### Task directions
Rename "Open" to "Select" everywhere in the records below, and write out all the lines again with nothing else changed.

── Data for this exercise

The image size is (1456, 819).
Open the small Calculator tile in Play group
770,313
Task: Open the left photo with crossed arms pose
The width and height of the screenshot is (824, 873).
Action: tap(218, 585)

────

### Expected answer
The image size is (1456, 819).
Select the small Calculator tile in Play group
770,313
Task: Select the left photo with crossed arms pose
The width and height of the screenshot is (824, 873).
Action: tap(218, 585)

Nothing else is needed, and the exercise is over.